Task item >> Beginning at the line that contains "Given: Click the step 2 LEFT WAREHOUSE circle", return every remaining line of the data below exactly; return nothing before it.

[[ Data to examine open ]]

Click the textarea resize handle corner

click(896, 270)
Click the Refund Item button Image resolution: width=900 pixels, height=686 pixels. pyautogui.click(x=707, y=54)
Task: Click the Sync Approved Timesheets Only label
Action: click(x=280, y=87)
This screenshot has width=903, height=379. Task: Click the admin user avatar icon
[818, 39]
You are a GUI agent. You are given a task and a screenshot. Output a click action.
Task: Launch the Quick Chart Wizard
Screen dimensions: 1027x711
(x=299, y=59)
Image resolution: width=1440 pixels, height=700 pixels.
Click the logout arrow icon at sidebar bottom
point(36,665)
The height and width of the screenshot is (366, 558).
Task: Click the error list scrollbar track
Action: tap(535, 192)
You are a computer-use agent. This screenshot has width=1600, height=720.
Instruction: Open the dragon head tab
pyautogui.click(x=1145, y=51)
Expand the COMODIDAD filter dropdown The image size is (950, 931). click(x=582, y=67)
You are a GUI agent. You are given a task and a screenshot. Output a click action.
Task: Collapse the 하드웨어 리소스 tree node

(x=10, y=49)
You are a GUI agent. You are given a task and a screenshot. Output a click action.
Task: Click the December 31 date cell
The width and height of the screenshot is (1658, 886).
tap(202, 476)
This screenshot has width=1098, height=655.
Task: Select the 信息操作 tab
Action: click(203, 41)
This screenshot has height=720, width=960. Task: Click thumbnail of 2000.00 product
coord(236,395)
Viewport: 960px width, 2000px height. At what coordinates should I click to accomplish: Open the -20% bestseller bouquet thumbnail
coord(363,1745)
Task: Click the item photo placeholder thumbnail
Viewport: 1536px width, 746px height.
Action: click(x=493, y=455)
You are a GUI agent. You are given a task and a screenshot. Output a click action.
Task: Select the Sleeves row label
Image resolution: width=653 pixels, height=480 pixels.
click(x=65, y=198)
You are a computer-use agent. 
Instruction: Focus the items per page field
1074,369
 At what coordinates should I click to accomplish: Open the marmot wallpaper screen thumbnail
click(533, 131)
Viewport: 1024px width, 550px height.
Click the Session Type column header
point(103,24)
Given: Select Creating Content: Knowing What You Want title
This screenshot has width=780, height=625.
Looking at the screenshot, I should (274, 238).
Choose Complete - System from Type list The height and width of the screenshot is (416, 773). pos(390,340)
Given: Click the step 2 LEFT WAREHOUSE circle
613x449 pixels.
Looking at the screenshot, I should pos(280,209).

[[ Data to examine closed ]]

Solution to the problem >>
Given: Click the step 2 LEFT WAREHOUSE circle
613x449 pixels.
Looking at the screenshot, I should pos(280,209).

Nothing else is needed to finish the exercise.